The first line links to an image of the marriage certificate.  The highlighted line links to an image of the marriage return, which is much more interesting.
Most of what Emma claims on this form is true.
While it's true that Emma was widowed, that was when she was married to Thomas Plews.  Since we know Jervis is still alive and kicking in 1900, and this marriage return was filled out in 1898, and we know that this will be her THIRD marriage, not her second, we can see that she was lying to the state, not to mention William Griffin, her future husband, a farmer and MINISTER.

At last, I found Maud on the 1900 census:

There she is, listed as Maud Griffin, Step Daughter to William Parter Griffin
What I haven't figured out yet is this:
For some reason, I forgot to specify I was searching for death records for W P Griffin, and instead searched on marriage records.  "Lilliman" is a typo.  It turns out the two records for 1901/02 are another marriage return and certificate for Emma and William.  It appears the two of them got married again in 1901.  I don't know why.  I emailed Lincoln County asking if they have divorce records from that time period, wondering if perhaps Emma had been caught in her lie, a divorce was obtained, and then a "real" marriage took place, but I haven't heard back from them, so I don't know yet.

Saturday, January 15, 2011

Persistence Pays

While my mother's family has been fairly easy to track down, particularly those people in the past 150 years, my dad's family has been a challenge.

Part of what has made my mother's family fairly easy to trace is that we had so much to go on from the start.
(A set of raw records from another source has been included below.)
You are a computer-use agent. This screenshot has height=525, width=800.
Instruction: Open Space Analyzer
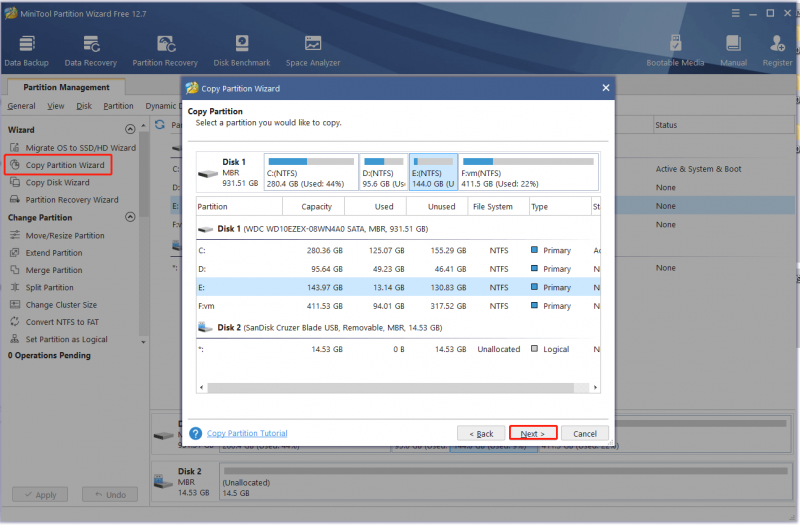(x=313, y=51)
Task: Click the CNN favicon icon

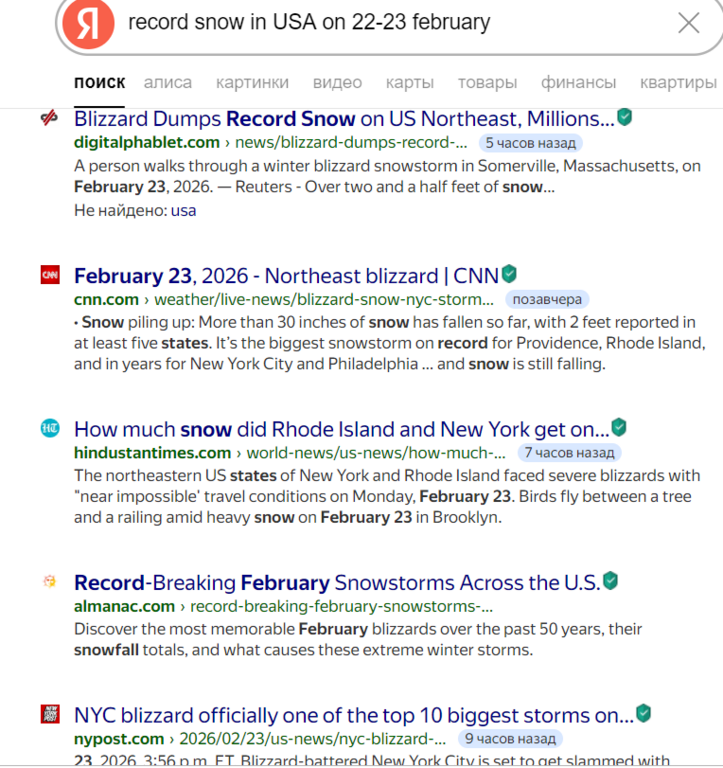Action: [x=50, y=275]
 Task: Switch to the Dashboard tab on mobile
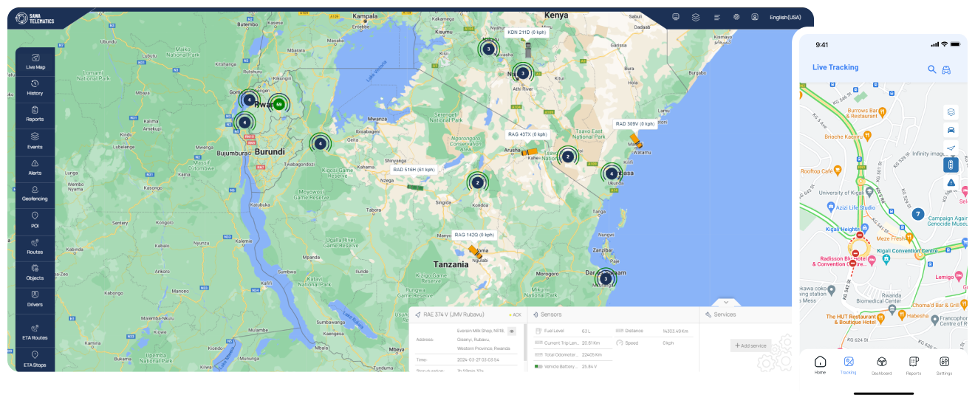pos(881,364)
Plus we had names like Fink, Rood and Bogenrief to help us out.  My dad doesn't  know much about his family (or didn't before I started down this road), and on top of that we had fairly generic surnames like Richardson and Miller to work with. 
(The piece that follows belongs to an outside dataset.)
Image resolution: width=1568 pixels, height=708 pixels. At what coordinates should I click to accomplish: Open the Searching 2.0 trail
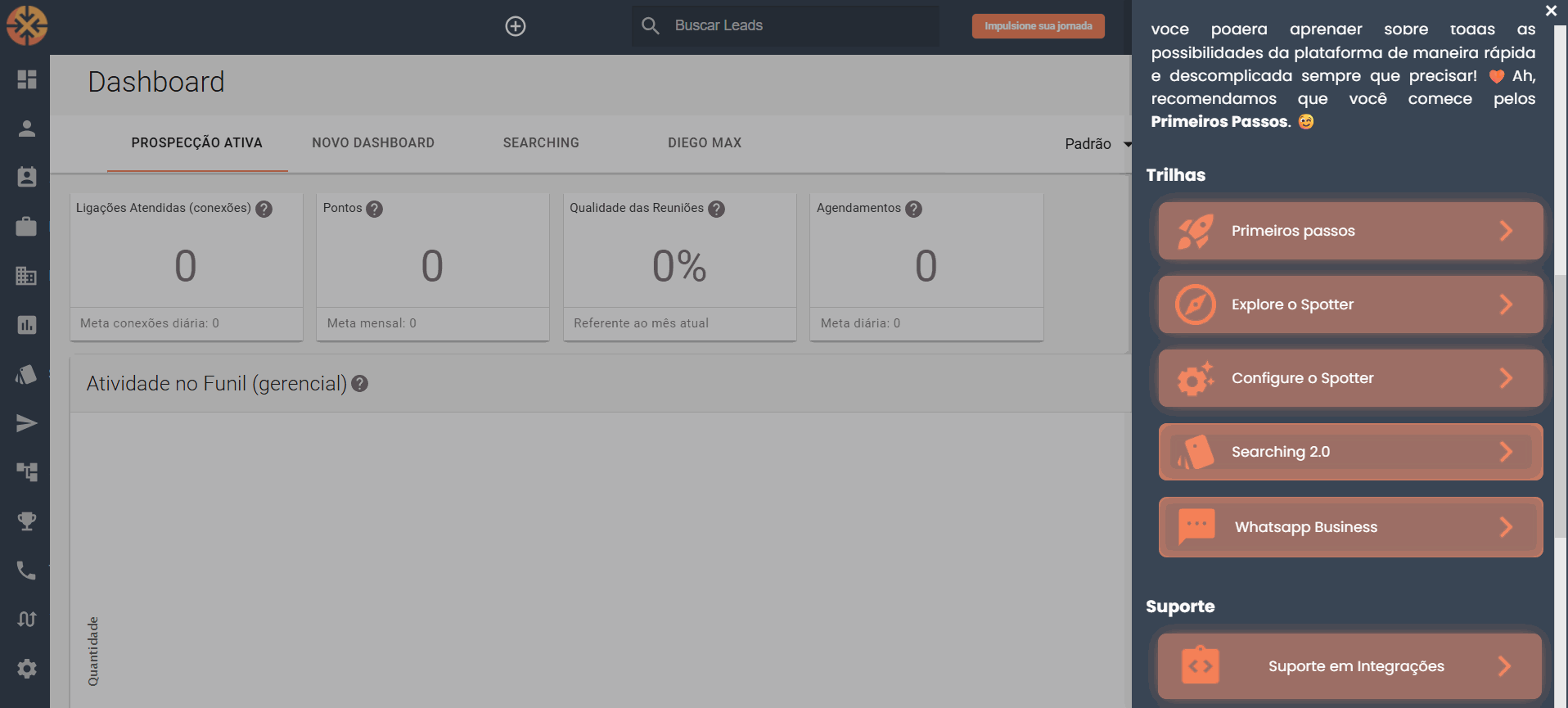(x=1350, y=452)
The first record I found (and it was easy) was the 1930 census of my grandparents, Anna Zora Miller and Floyd Richardson and their first son, my Uncle Floyd ("Junior").
Zora was only 16 when she married Floyd
 I was fascinated to see that my grandmother's mother had been born in Minnesota, where I live now.  Other than my brother, who has since moved back to Michigan, I hadn't known that any of my family had ever lived in Minnesota.

After finding out the names of Zora's parents, I found the 1910 census.
My great-grandparents William H. and Maude E Miller. Anna Z is my grandmother, age 1 yr 1 month.
As you can see, there are several neighbors named Miller, but it doesn't appear that they are siblings, as their fathers were born in different states (or countries!)  The census adds a level of certainty that my great-grandmother Maud was born in Minnesota.

I emailed my dad and asked if he knew Maud's maiden name.  He thought it might be Stillman.  The census showed Maud was 34 in 1910, so that meant she was born in 1875 or 1876.  I searched the 1880 census and found several Stillman families, but none that had a daughter the right age.  I looked for her on the 1900 census, when she would have still been living at home, and couldn't find her there, either.  I also couldn't find the Millers in the 1920 or 1930 census.  Very frustrating!

After searching his memory for a while, my dad was able to come up with the names of his mother's siblings, but had no idea what their birth order was.  Still, I could not find William and Maud Miller, so I started searching on the kids names.  Eventually, I hit pay dirt.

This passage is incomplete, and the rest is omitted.